- **Texto de origem**

------------------------------------------------

PF identificou plano de fuga para Bolsonaro
Investigadores interpretam a viagem de Bolsonaro para Orlando em 2022 como a execução tardia de um plano bolado em 2021 e encontrado no computador de Mauro Cid
A investigação da Polícia Federal que embasou o pedido de indiciamento de Jair Bolsonaro e 36 de seus aliados inclui um plano de fuga para o ex-presidente. O sigilo sobre a investigação foi derrubado pelo ministro do Supremo Tribunal Federal (STF) Alexandre de Moraes nesta terça-feira, 26.
“A investigação identificou um plano, adaptado da doutrina militar, para evasão e fuga do então presidente da República JAIR BOLSONARO do país, caso seu ataque ao poder Judiciário e ao regime democrático sofresse algum revés que colocasse sua liberdade em risco”, diz o relatório.
Segundo a PF, o plano estava em notebook do tenente-coronel Mauro Cid, ex-ajudante de ordens de Bolsonaro. O planejamento foi organizado em cinco slides.

------------------------------------------------

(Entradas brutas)
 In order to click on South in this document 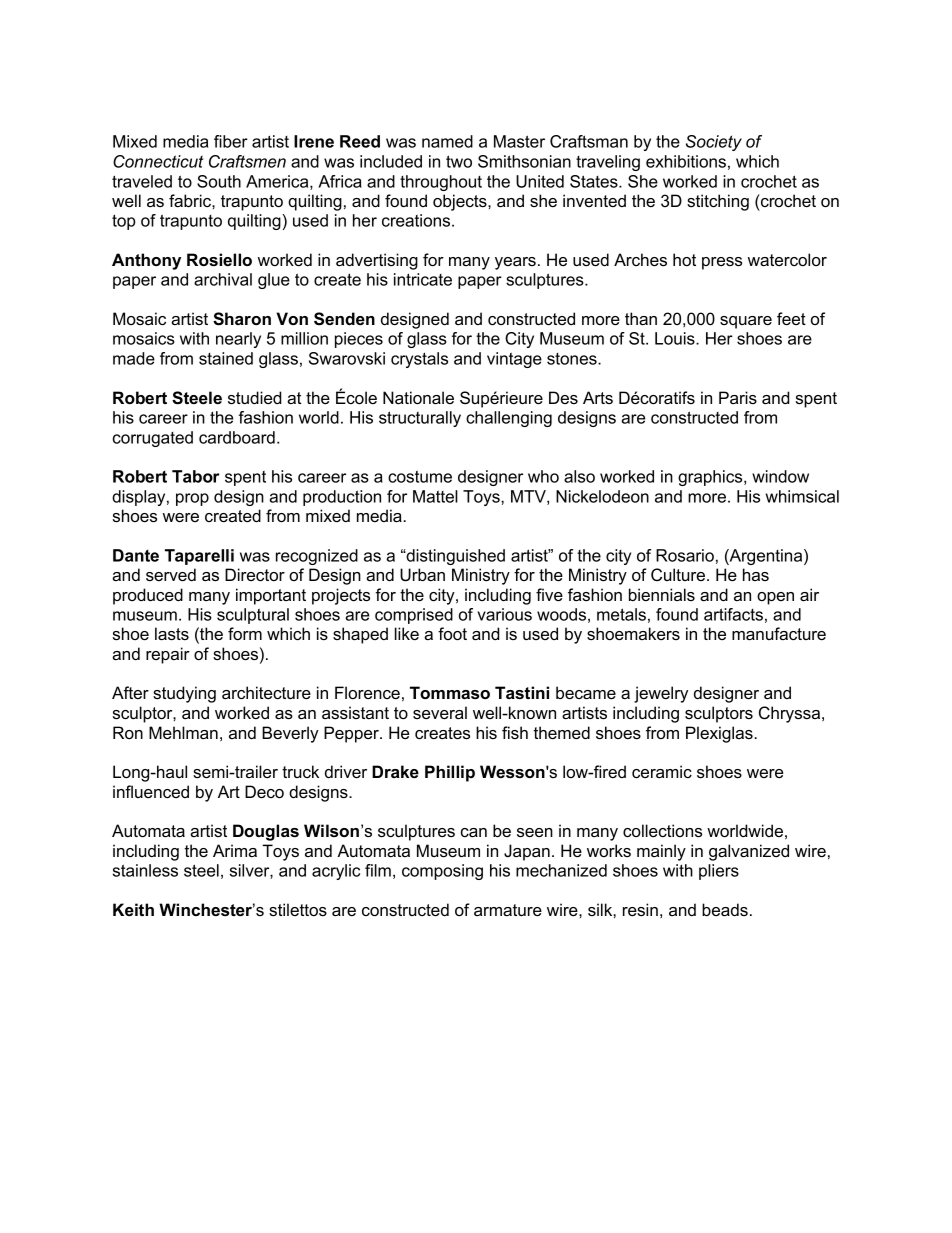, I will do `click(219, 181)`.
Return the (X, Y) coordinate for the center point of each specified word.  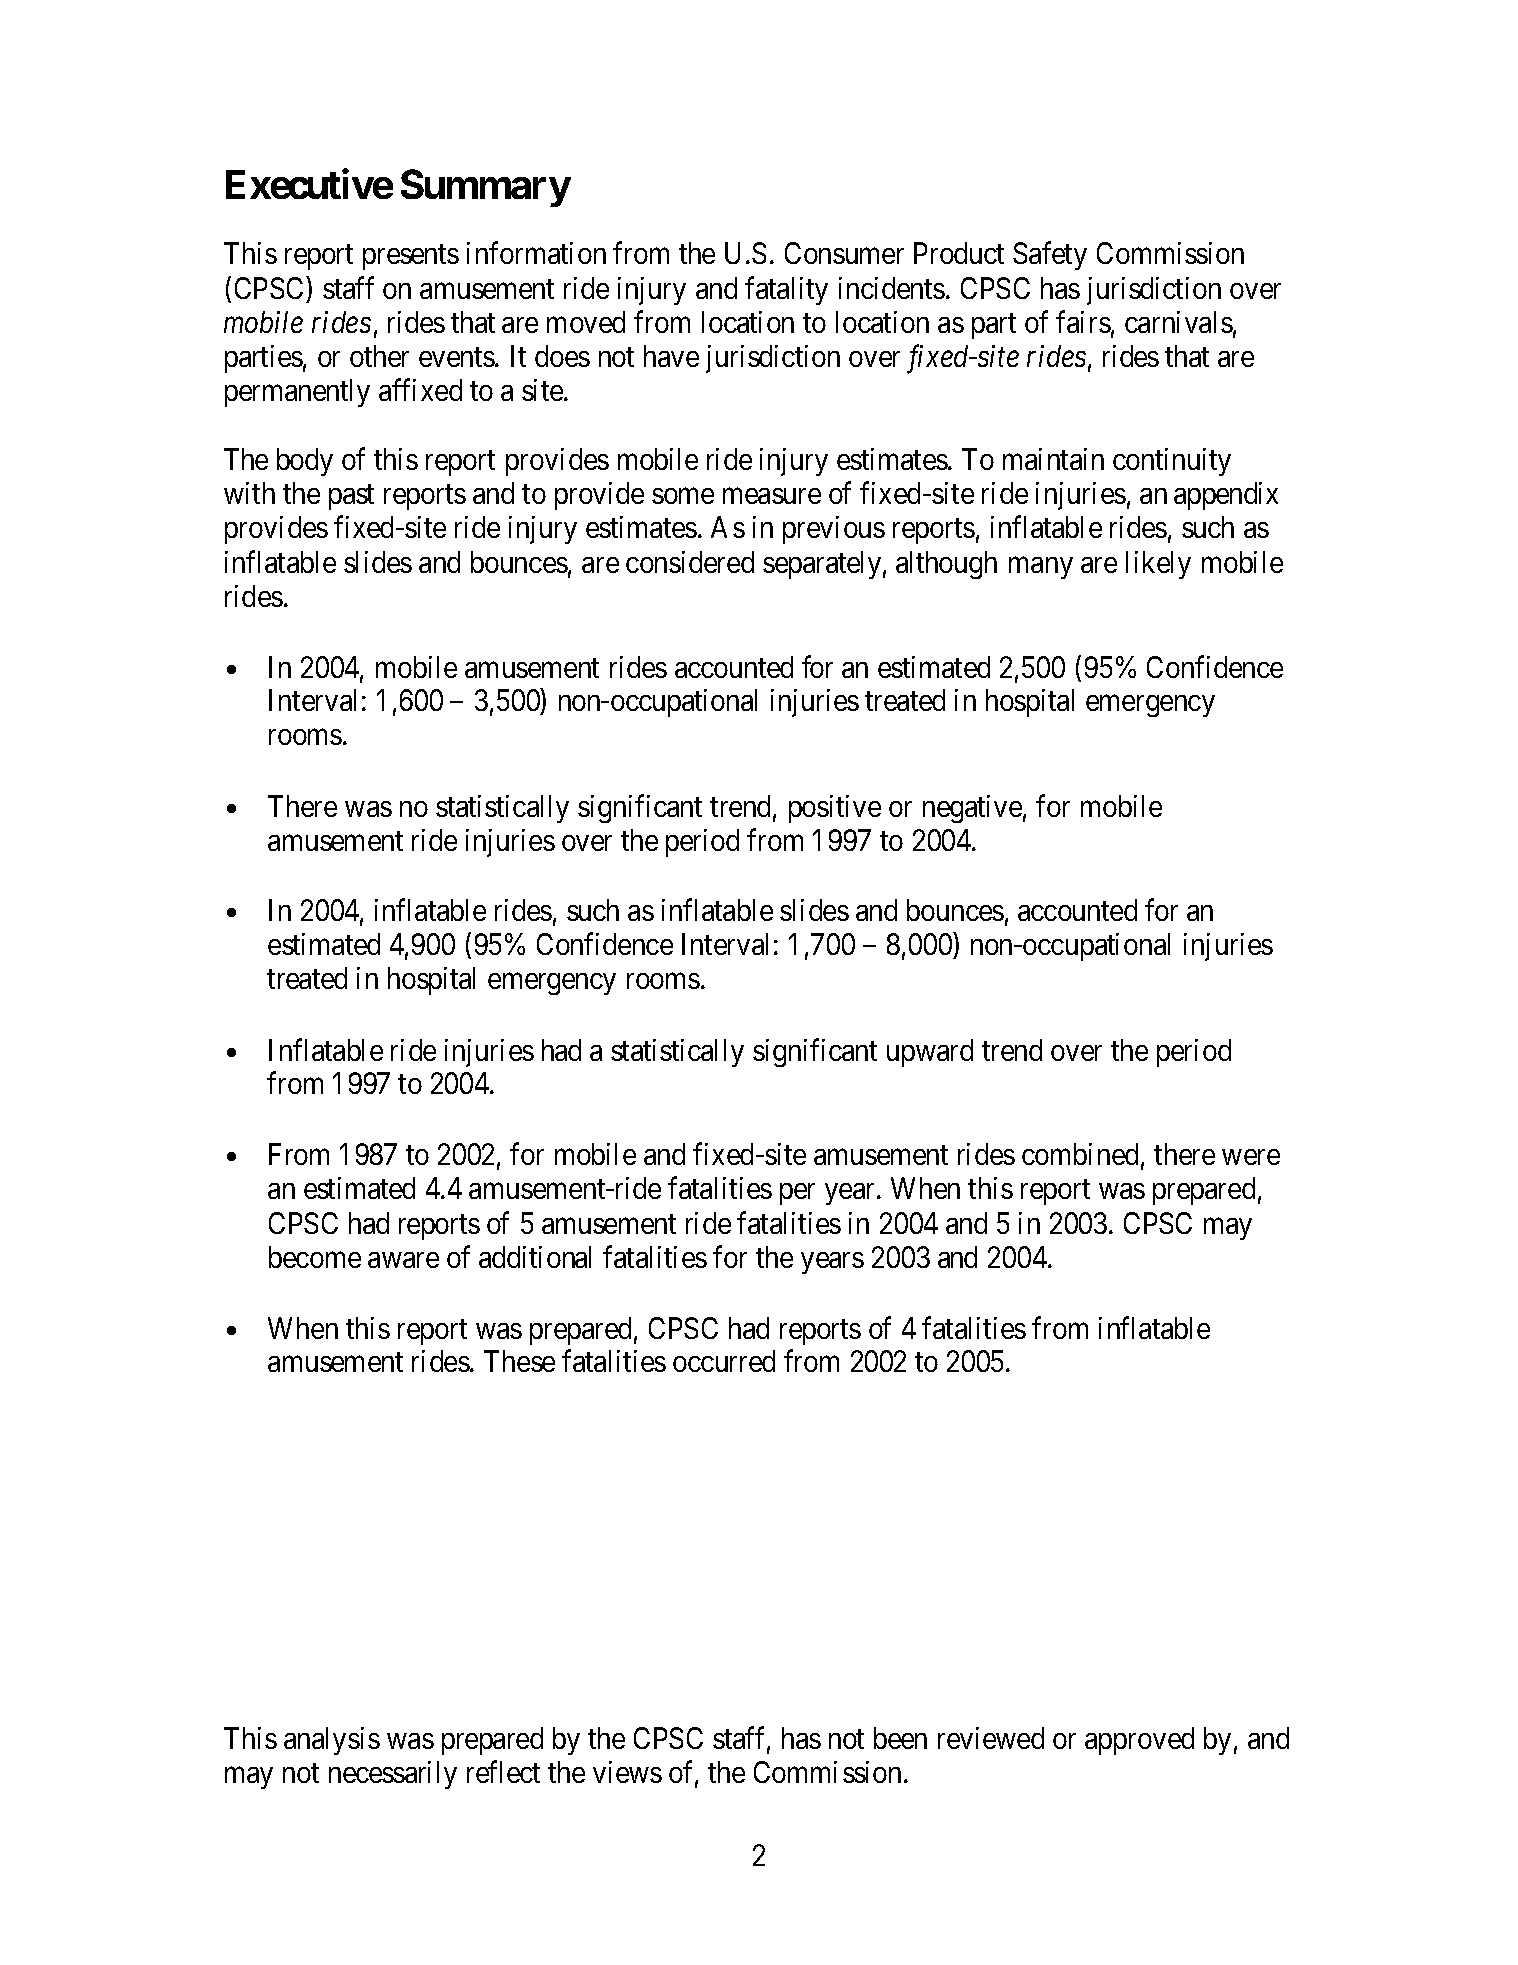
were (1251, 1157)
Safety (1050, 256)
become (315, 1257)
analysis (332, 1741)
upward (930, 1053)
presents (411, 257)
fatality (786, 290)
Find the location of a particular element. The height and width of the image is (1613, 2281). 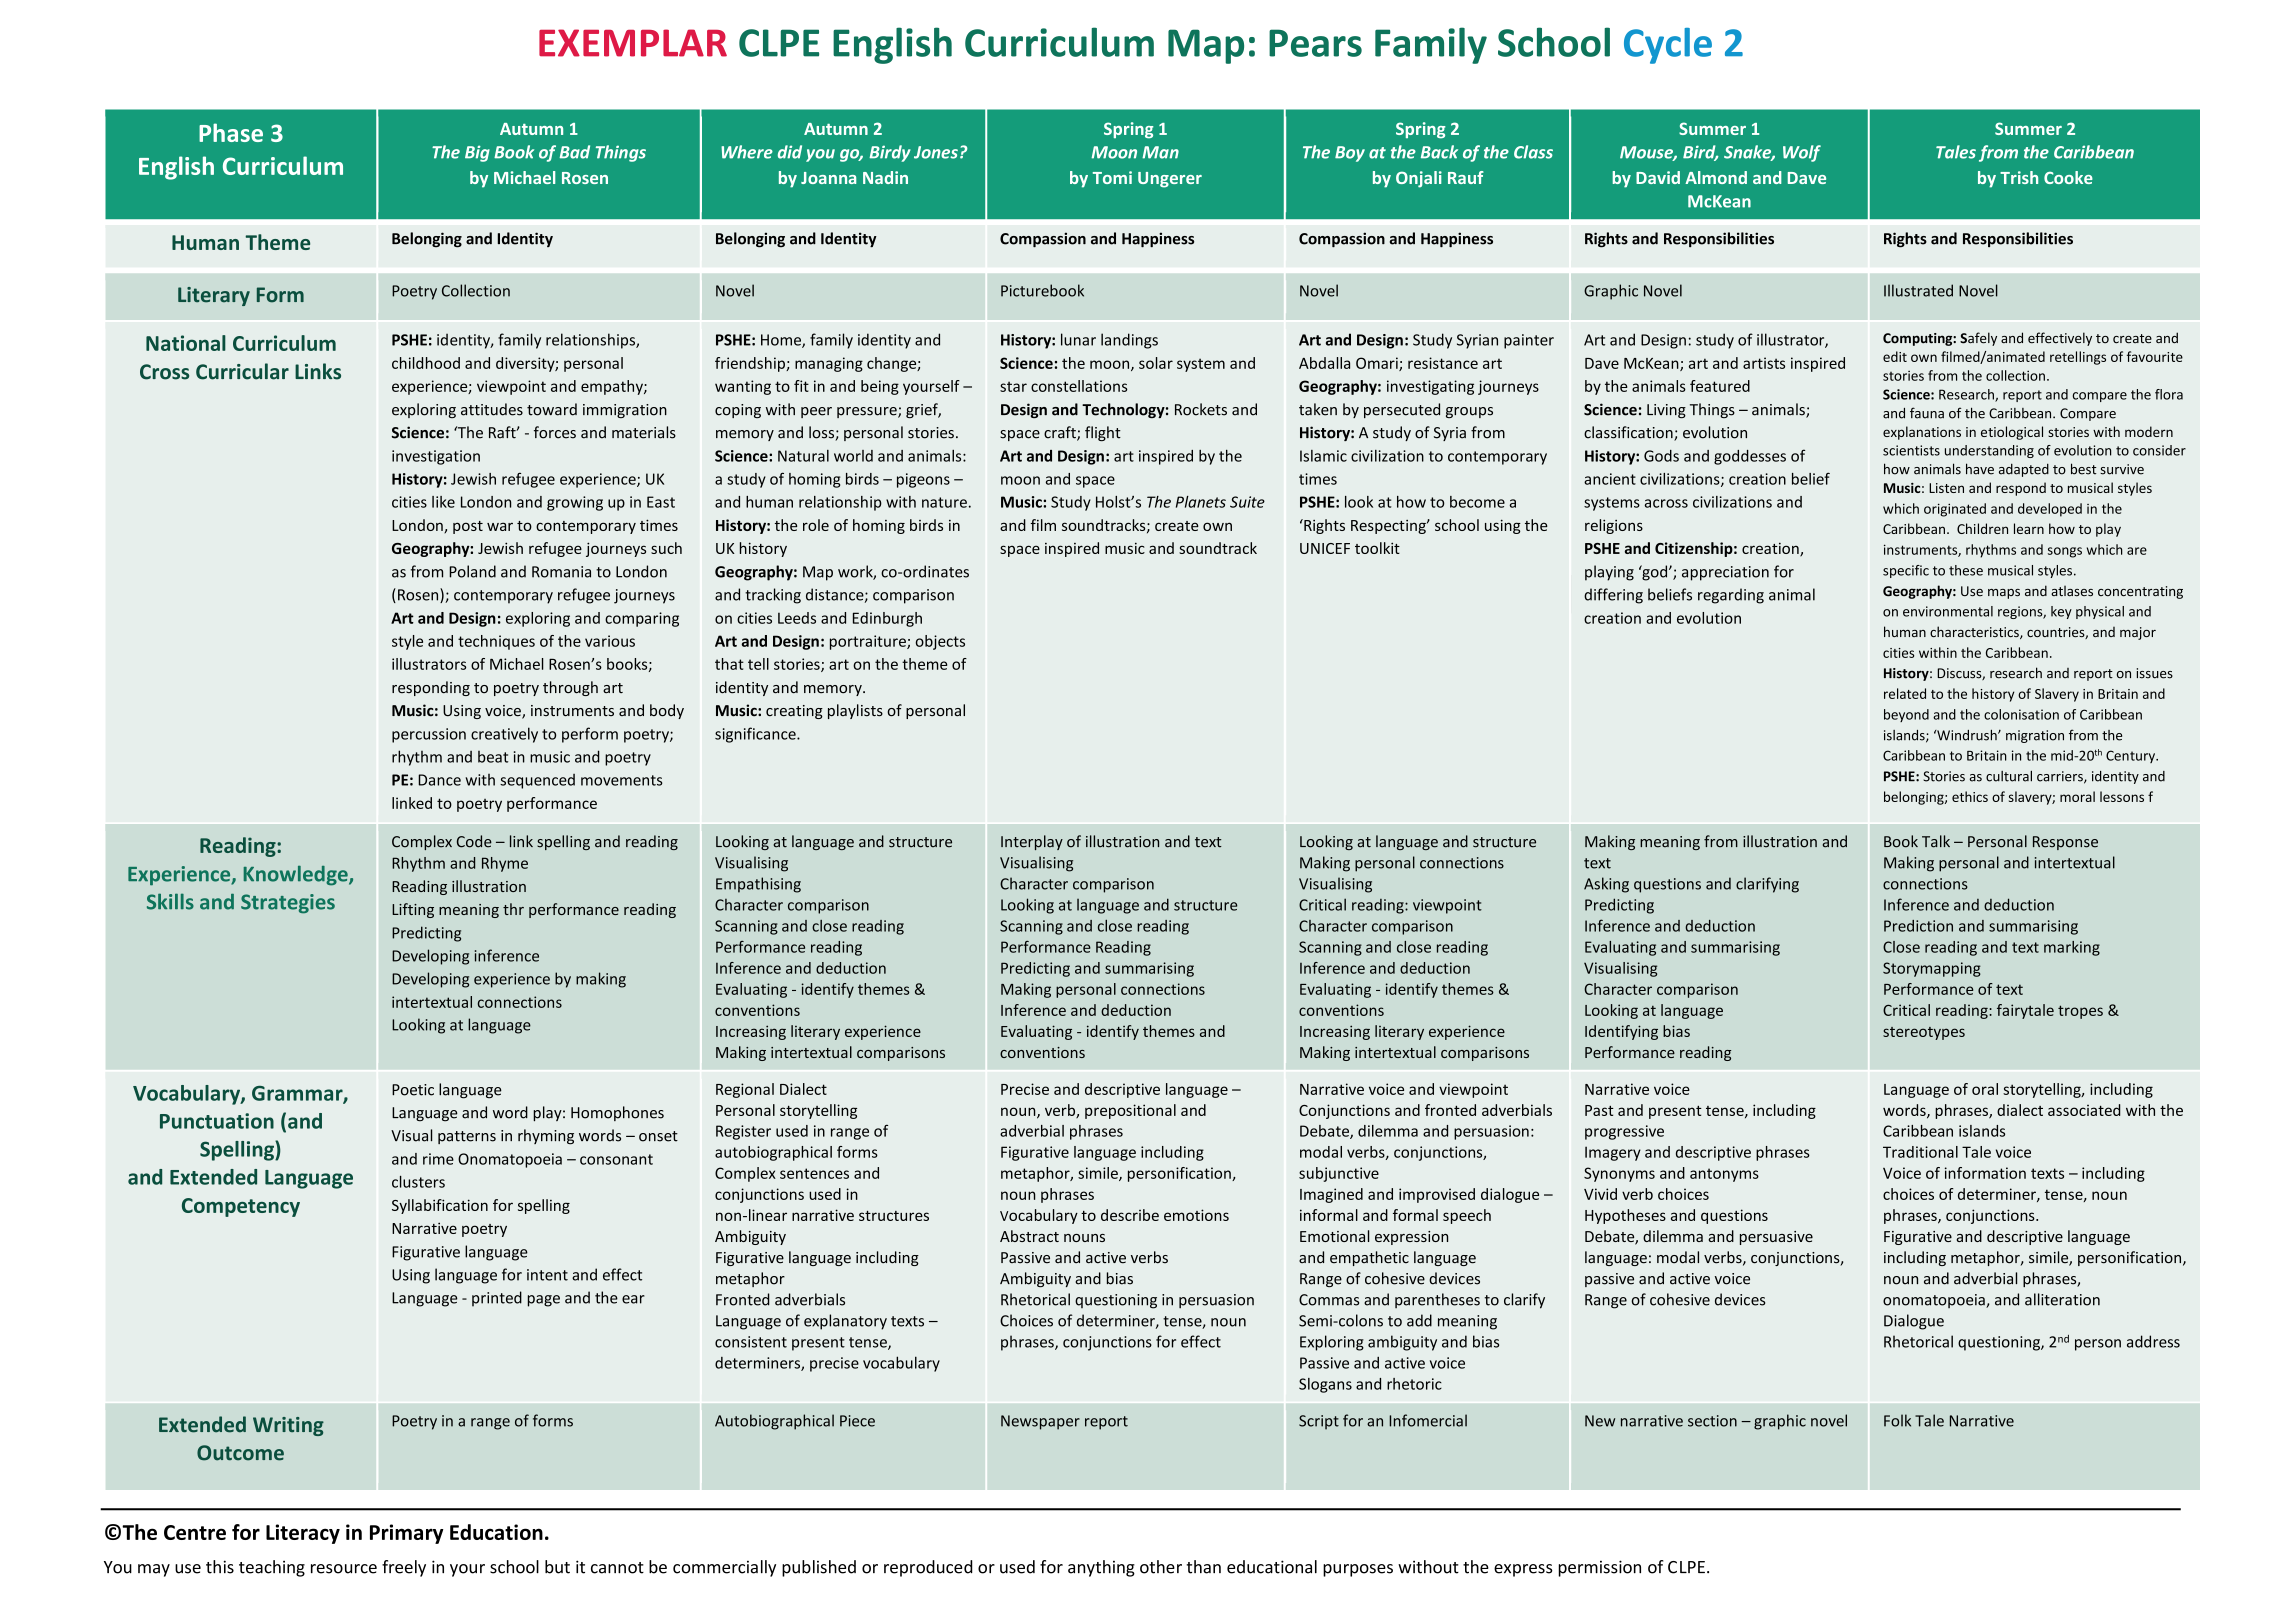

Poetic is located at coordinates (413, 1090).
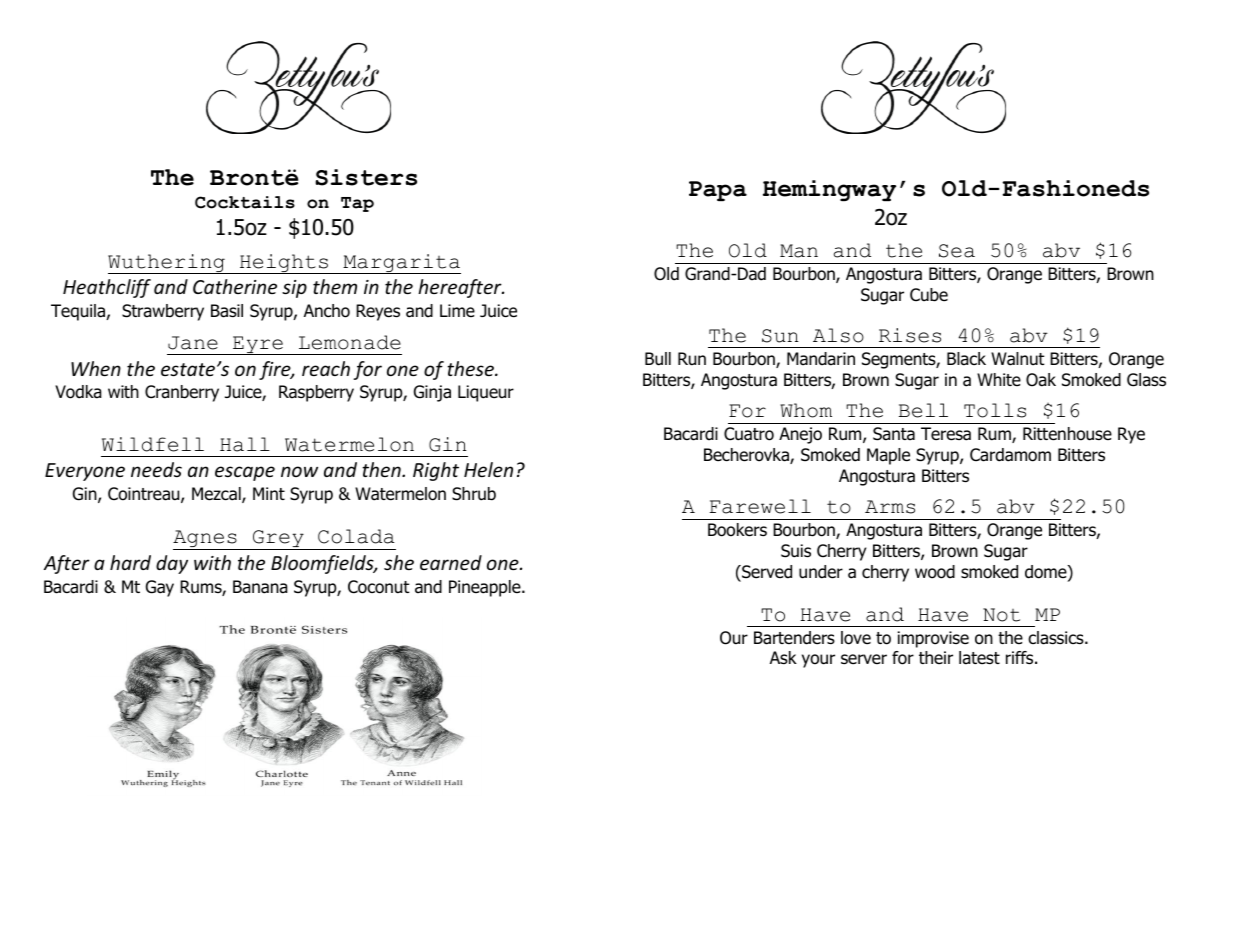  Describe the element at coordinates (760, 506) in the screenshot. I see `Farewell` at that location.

------------------------------------------------

- **O pedido**
Reproduza na íntegra o texto de origem, sem nenhuma alteração.

- **Resposta abaixo**
PF identificou plano de fuga para Bolsonaro
Investigadores interpretam a viagem de Bolsonaro para Orlando em 2022 como a execução tardia de um plano bolado em 2021 e encontrado no computador de Mauro Cid
A investigação da Polícia Federal que embasou o pedido de indiciamento de Jair Bolsonaro e 36 de seus aliados inclui um plano de fuga para o ex-presidente. O sigilo sobre a investigação foi derrubado pelo ministro do Supremo Tribunal Federal (STF) Alexandre de Moraes nesta terça-feira, 26.
“A investigação identificou um plano, adaptado da doutrina militar, para evasão e fuga do então presidente da República JAIR BOLSONARO do país, caso seu ataque ao poder Judiciário e ao regime democrático sofresse algum revés que colocasse sua liberdade em risco”, diz o relatório.
Segundo a PF, o plano estava em notebook do tenente-coronel Mauro Cid, ex-ajudante de ordens de Bolsonaro. O planejamento foi organizado em cinco slides.